Wenn du dein Code entsprechend der Klammern einrückst, sollte dir was auffallen

```
BOOL bstate;  //Boolsche Variable anlegen
BOOL bSteuEin;
BOOL bSteuAus;

//Variable zuweisen, Wert aus SPS lesen
bstate = GetTagBit("VM-HA01-STAT_EIN"); //Return-Type: BOOL 

//Wenn bstate True ist, wird das Signal AUS auf TRUE gesetzt
if (bstate)
	//Code für if = TRUE
	SetTagBitWait("VM-HA01-STEU_AUS",TRUE);

//Code für if = FALSE: Wenn bstate FALSE, "EIN" auf TRUE setzen
else 
	SetTagBitWait("VM-HA01-STEU_EIN",TRUE); 

bSteuEin = GetTagBitWait("VM-HA01-STEU_EIN");
bSteuAus = GetTagBitWait("VM-HA01-STEU_AUS");
{
	if (bSteuEin)
		//Ist Steuervariable "EIN" TRUE wird diese wieder auf FALSE geschrieben
		SetTagBitWait("VM-HA01-STEU_EIN",FALSE);
}
{
	if (bSteuAus)
		//ist Steuervariable "AUS" TRUE wird diese wieder auf False gesetzt
		SetTagBitWait("VM-HA01-STEU_AUS",FALSE);
}
```
Die zwei Blöcke am Ende um die beiden if's sind in C zwar erlaubt, haben bei dir aber keine Funktion.
Ich weiß eh noch nicht so recht was du mit deinem Code so bezwecken willst, das mit den drei TagWait Funktionen ist zumindest äußerst unschön und macht die Ausführung extrem langsam.

Deinen Code könntest du zumindest dahingehend aufräumen, und so schreiben dass bei dir auch suchen und ersetzen funktioniert:

```
// WINCC:TAGNAME_SECTION_START
#define TAGSTEUEIN "VM-HA01-STAT_EIN"
#define TAGSTEUAUS "VM-HA01-STEU_AUS"
// next TagID : 1
// WINCC:TAGNAME_SECTION_END

BOOL bstate;
BOOL bSteuEin;
BOOL bSteuAus;

bstate = GetTagBit(TAGSTEUEIN);

if (bstate) {
	SetTagBitWait(TAGSTEUAUS, TRUE);
} else {
	SetTagBitWait(TAGSTEUEIN, TRUE);
}

bSteuEin = GetTagBitWait(TAGSTEUEIN);
bSteuAus = GetTagBitWait(TAGSTEUAUS);
if (bSteuEin) {
	SetTagBitWait(TAGSTEUEIN,FALSE);
}
if (bSteuAus) {
	SetTagBitWait(TAGSTEUAUS,FALSE);
}
```

Das ließe sich aber noch wesentlich zusammenkürzen, ich habe jetzt nur 1:1 deine Logik übernommen.

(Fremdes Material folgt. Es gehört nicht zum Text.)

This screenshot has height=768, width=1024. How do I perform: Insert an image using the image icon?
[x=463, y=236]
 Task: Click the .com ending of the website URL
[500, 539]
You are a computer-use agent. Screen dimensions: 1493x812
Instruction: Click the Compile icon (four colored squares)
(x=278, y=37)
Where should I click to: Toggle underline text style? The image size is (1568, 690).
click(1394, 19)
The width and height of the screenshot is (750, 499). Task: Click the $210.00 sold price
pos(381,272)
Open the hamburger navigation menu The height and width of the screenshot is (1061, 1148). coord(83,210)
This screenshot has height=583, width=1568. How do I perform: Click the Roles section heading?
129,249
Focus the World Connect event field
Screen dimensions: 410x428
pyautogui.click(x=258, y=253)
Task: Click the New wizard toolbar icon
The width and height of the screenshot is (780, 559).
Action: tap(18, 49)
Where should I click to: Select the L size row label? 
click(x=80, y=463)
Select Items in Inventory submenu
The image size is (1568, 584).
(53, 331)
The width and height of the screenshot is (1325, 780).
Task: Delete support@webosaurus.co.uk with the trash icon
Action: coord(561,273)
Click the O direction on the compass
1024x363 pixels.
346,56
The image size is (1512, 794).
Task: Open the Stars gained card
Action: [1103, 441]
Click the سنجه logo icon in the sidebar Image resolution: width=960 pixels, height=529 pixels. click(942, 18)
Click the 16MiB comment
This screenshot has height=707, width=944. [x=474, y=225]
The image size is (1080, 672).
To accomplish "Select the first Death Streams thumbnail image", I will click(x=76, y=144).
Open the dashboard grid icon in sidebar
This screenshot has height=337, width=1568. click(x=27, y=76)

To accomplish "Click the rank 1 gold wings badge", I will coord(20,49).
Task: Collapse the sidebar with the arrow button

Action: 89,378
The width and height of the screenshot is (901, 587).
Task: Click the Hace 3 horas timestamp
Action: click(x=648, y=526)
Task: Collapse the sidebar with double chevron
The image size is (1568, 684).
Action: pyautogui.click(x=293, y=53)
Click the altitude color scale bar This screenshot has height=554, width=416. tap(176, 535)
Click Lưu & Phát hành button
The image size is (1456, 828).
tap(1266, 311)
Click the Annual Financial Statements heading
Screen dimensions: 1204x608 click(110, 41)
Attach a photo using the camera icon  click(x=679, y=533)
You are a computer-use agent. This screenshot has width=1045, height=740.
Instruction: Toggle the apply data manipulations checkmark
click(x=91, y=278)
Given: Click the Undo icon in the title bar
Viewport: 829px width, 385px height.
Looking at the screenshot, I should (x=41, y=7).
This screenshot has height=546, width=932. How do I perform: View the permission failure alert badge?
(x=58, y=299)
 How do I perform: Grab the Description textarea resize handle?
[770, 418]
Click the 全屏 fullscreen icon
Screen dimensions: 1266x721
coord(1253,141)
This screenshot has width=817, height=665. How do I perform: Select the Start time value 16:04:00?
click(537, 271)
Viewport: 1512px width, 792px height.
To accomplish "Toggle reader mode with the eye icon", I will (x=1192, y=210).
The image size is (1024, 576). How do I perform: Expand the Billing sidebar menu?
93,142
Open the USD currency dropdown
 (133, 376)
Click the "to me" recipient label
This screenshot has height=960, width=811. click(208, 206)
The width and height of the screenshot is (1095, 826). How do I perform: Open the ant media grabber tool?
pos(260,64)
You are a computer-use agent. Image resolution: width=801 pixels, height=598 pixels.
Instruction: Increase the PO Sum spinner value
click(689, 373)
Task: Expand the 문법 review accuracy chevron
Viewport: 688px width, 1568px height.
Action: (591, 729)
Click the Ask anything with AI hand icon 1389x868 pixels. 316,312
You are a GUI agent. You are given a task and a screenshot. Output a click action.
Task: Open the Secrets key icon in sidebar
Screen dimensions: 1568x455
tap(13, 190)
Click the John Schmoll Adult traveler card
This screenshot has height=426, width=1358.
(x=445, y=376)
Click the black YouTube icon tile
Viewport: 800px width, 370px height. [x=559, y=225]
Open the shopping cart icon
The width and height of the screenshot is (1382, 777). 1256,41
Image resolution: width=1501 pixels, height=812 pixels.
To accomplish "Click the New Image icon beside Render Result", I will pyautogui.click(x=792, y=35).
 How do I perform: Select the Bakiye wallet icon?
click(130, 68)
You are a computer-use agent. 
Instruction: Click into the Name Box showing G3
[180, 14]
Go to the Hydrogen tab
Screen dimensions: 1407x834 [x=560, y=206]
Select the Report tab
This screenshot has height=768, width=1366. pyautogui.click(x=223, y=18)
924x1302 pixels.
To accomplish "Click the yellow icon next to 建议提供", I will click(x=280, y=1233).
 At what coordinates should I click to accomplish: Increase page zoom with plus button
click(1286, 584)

Vielleicht schreibst du mal wann welche Bits wann gesetzt und zurückgesetzt werden sollen, dann lässt sich da bestimmt einiges optimieren.


----------



## Elektricks (5 Februar 2016)

Hallo thomas und danke für die antwort. 

Erstmal zu meinem Ziel: 
ich möchte ein SR Glied in der SPS setzen (das wäre "VM-HA01-STAT_EIN") bzw. Rücksetzen über die variablen "VM-HA01-STEU_EIN" bzw. "VM-HA01-STEU_AUS".
Vielleicht ist meine Denke hier aber auch total falsch... Und Wincc bietet mit Bordmitteln diese Funktion ??? :?:

Ich möchte mit meinem Code wenn "VM-HA01-STAT_EIN" FALSE ist, das Signal "VM-HA01-STEU_EIN" für mind. einen Zyklus auf True setzen,
und wenn "VM-HA01-STAT_EIN" TRUE ist, das Signal "VM-HA01-STEU_AUS" für mind. einen Zyklus auf True setzen.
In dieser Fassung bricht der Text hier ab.